UPDATED: A new guideline released Saturday by the Department of Homeland Security titled “Guidance on the Essential Critical Infrastructure Workforce” has included workers in the firearms industry, from manufacturers down to shooting ranges.
The reference can be found under the section headlined “Law Enforcement, Public Safety, and Other First Responders.” Included in that section are “Workers supporting the operation of firearm or ammunition product manufacturers, retailers, importers, distributors, and shooting ranges.”
The announcement may give state and local officials pause. During the past week, lawsuits have been filed against New Jersey Gov. Phil Murphy, California Gov. Gavin Newsom and Los Angeles County Sheriff Alex Villanueva, and Wake County, N.C. Sheriff Gerald M. Baker, over their orders to close gun shops in their respective jurisdictions.
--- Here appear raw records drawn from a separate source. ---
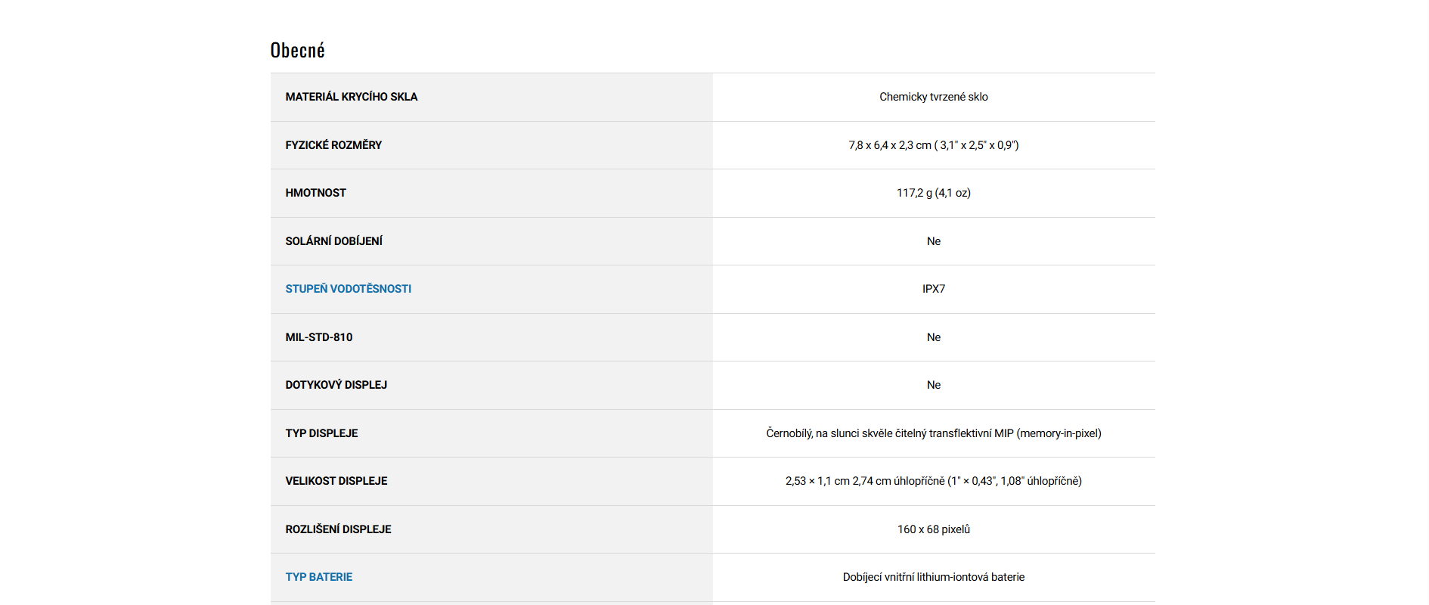
Task: Click the Typ displeje row label
Action: pos(321,433)
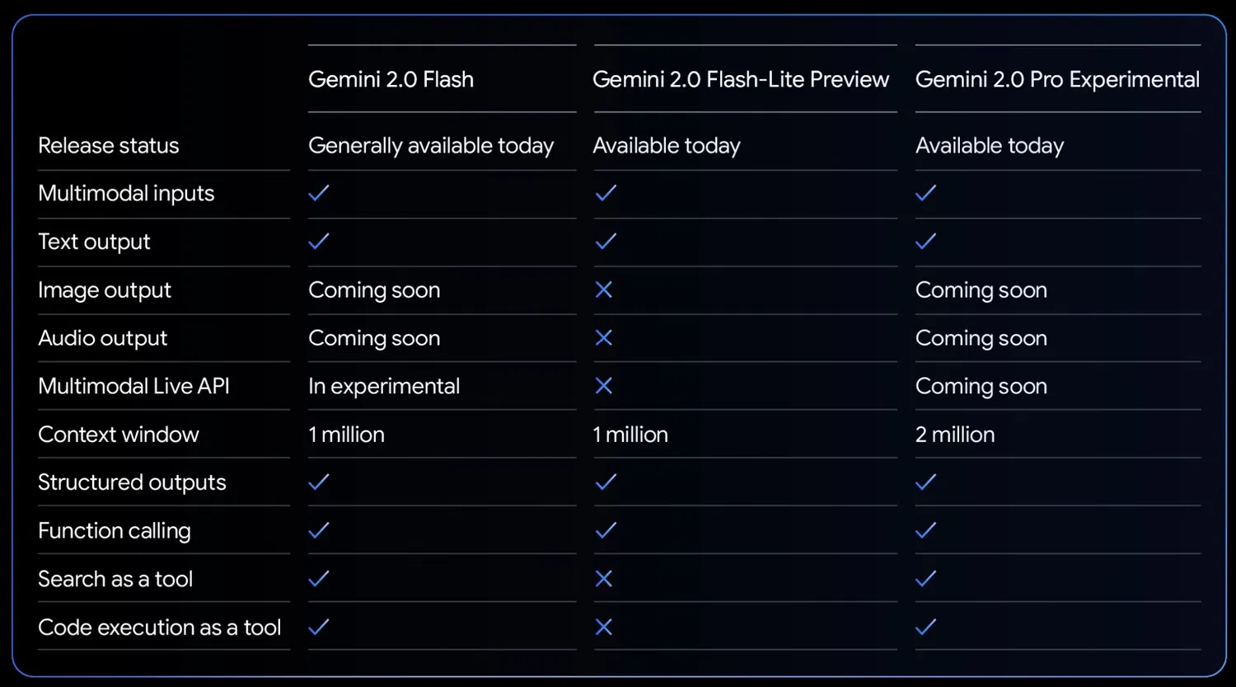Click Gemini 2.0 Flash's Code execution checkmark
The width and height of the screenshot is (1236, 687).
(x=319, y=628)
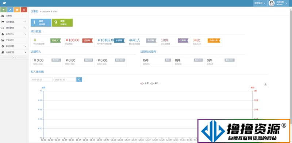Open the 仪表板 sidebar item

14,16
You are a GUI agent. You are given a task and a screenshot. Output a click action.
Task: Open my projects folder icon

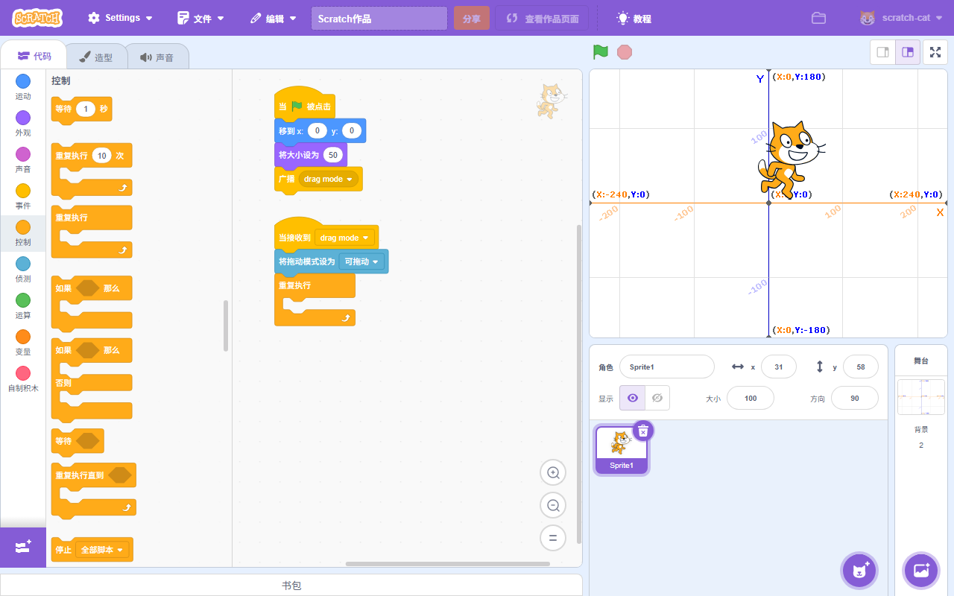click(x=818, y=18)
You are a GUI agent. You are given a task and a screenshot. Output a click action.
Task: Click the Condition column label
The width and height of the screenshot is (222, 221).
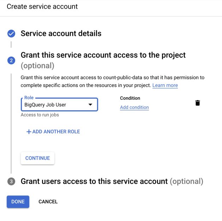click(130, 98)
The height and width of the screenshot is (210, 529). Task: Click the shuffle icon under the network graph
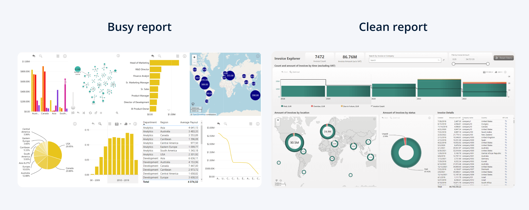coord(84,113)
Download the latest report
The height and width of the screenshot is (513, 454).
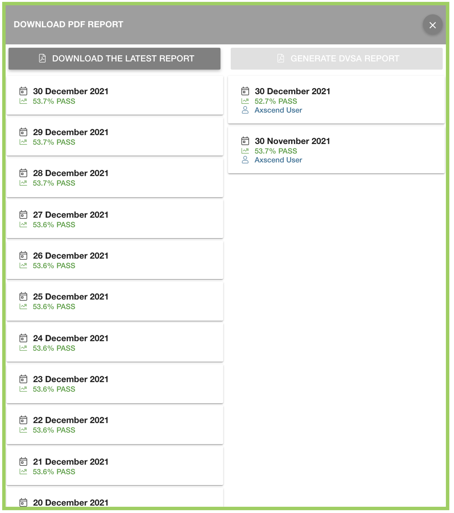click(114, 59)
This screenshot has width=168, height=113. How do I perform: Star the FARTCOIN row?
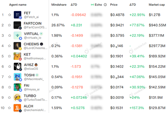[x=10, y=25]
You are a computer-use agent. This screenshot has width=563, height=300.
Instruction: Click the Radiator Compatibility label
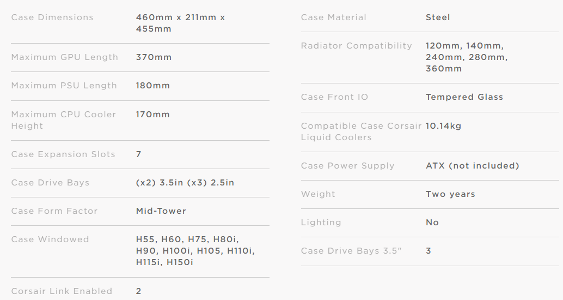[x=357, y=46]
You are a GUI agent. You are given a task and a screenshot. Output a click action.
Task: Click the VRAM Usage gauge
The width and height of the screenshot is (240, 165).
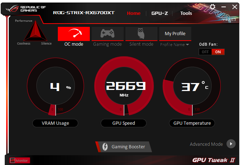(x=55, y=86)
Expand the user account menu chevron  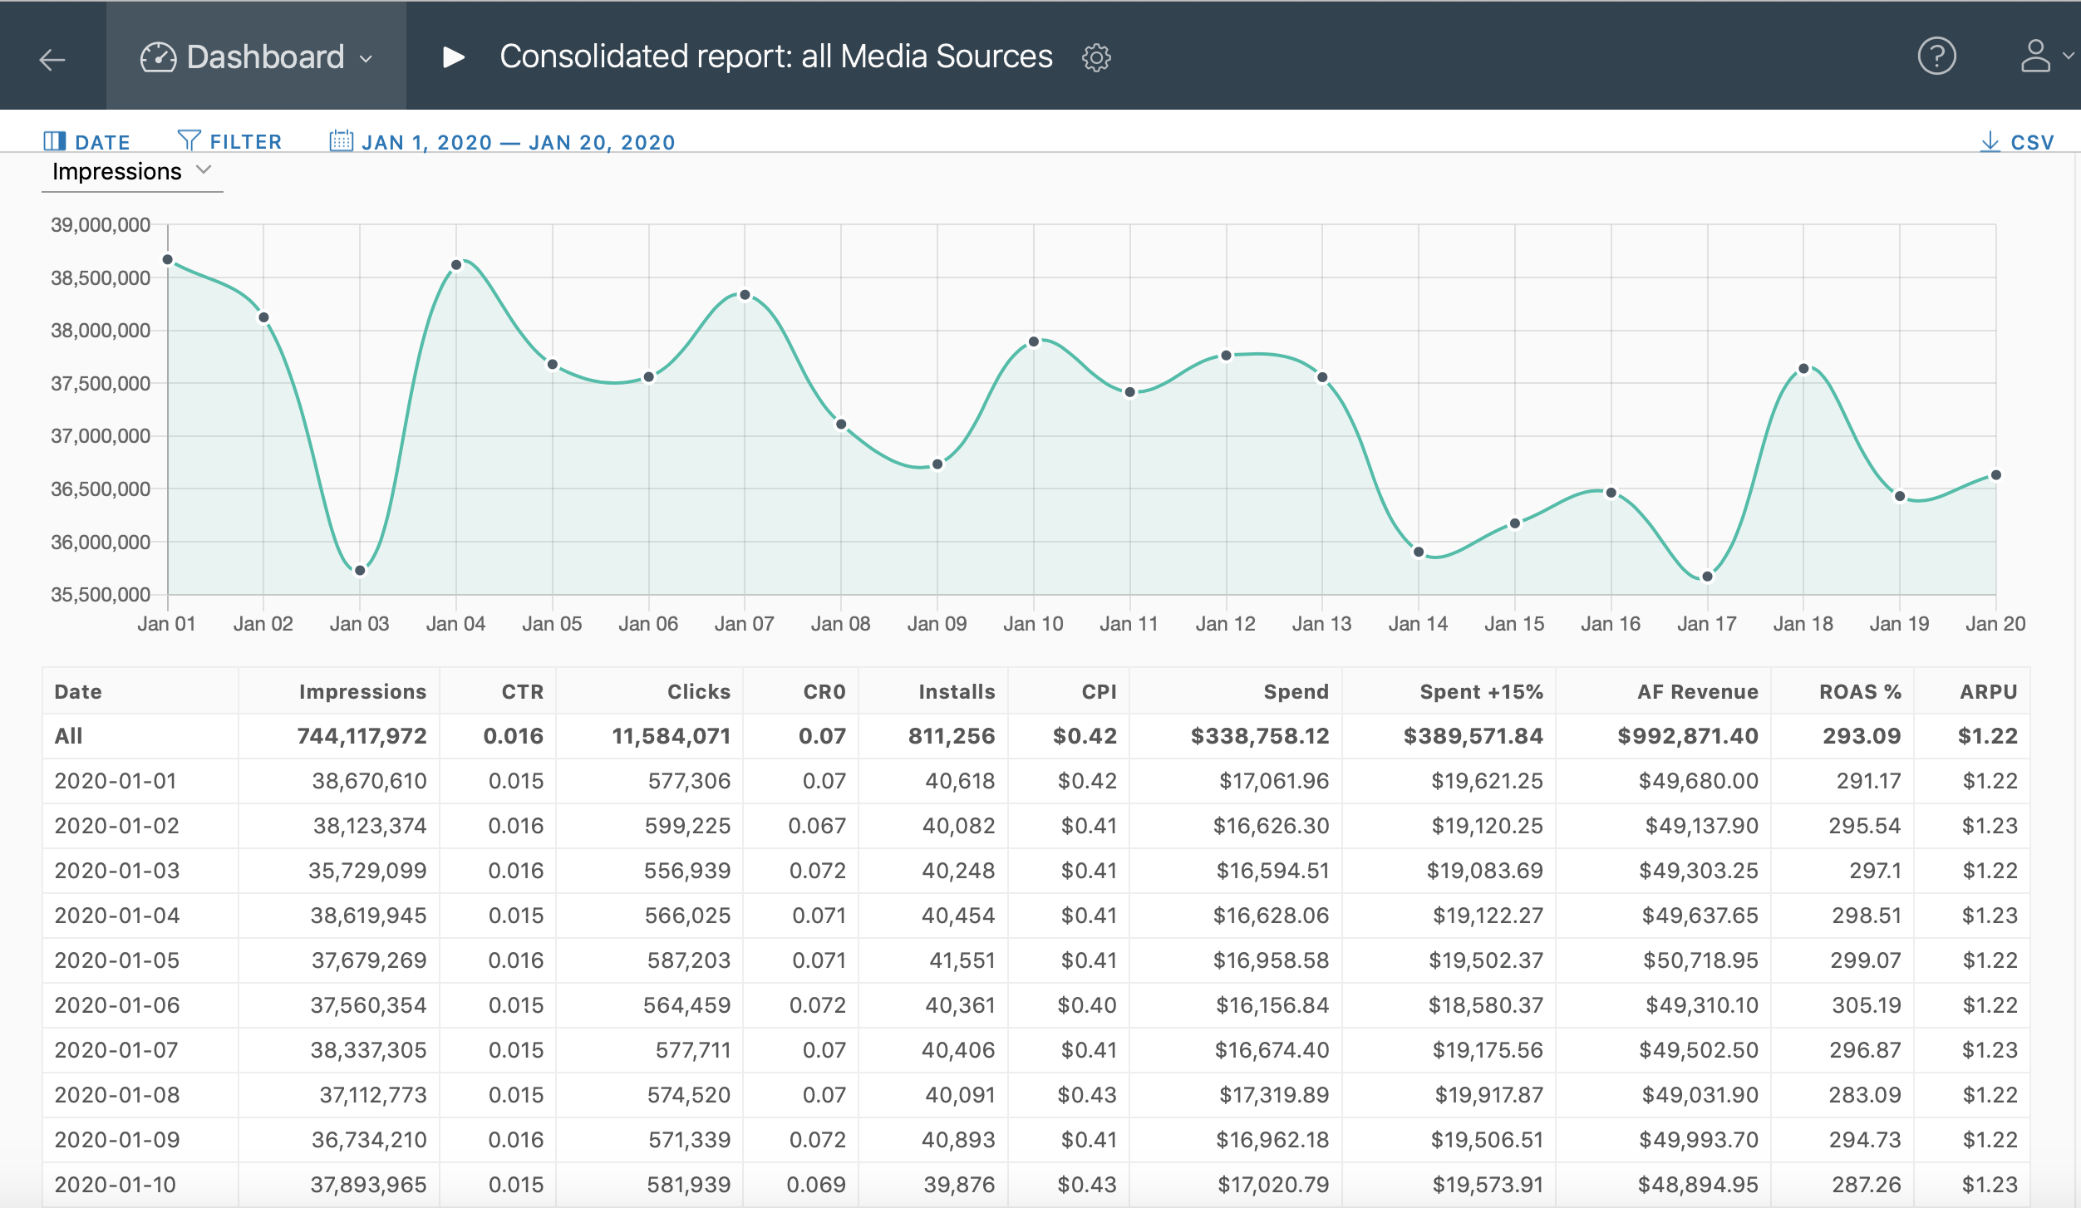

In Washington State, the situation infuriated gun shop operators and rights activists who saw earlier in the week that Gov. Jay Inslee’s “shut down” directive had included marijuana shops as “essential” but not gun shops. Inslee had not yet been sued.
In a prepared statement, Alan Gottlieb, founder and executive vice president of the Bellevue, Wash.-based Second Amendment Foundation, said, “Every freedom loving American owes President Donald Trump and his administration a very big thank you for protecting our Second Amendment rights. This is another Trump promise made and promise kept.”
In the memorandum, there’s a notation that the list “is advisory in nature.”
“It is not, nor should it be considered, a federal directive or standard,” the memorandum says. “Additionally, this advisory list is not intended to be the exclusive list of critical infrastructure sectors, workers, and functions that should continue during the COVID-19 response across all jurisdictions. Individual jurisdictions should add or subtract essential workforce categories based on their own requirements and discretion.”
SAF has been involved in the various lawsuits, along with other organizations including the National Rifle Association, Firearms Policy Coalition, Grass Roots North Carolina, California Gun Rights Foundation and New Jersey Second Amendment Society, along with several private citizens in each jurisdiction.
Complicating matters has been the fact that many of the participants have been affected by the “shelter-in-place” directives in their individual states.
“A lot of people have done incredible work…to make it happen,” Gottlieb said.
One thing that seems to underscore the “new importance” of the Second Amendment has been the rush on guns and ammunition witnessed around the nation.
“Even people who never before owned a firearm rushed to buy one as the pandemic has spread,” Gottlieb observed. “Instinctively, people headed to those places where they could buy guns and ammunition, which underscores just how essential those businesses really are.”
There have been some close calls. In Delaware, the governor backed down from a gun shop closure order after the New Jersey lawsuit was filed and it became known SAF and NRA were preparing a federal complaint.
“After we sued New Jersey, our threatened lawsuit against Delaware…played a key role in bringing about this change of heart,” SAF’s Gottlieb said. “We can think of no more essential endeavor outside of health care and emergency services during a time of crisis than a business that enables citizens to exercise their fundamental right protected by the Second Amendment.”
Two cities in Washington State—Bellingham and Edmonds—were preparing emergency orders dealing with a ban on carrying firearms during declared emergencies, but the state constitution and 35-year-old state preemption law appear to have discouraged that, along with intense pressure by gun rights activists. Even gubernatorial candidate Tim Eyman stepped into the controversy by confronting officials in Edmonds.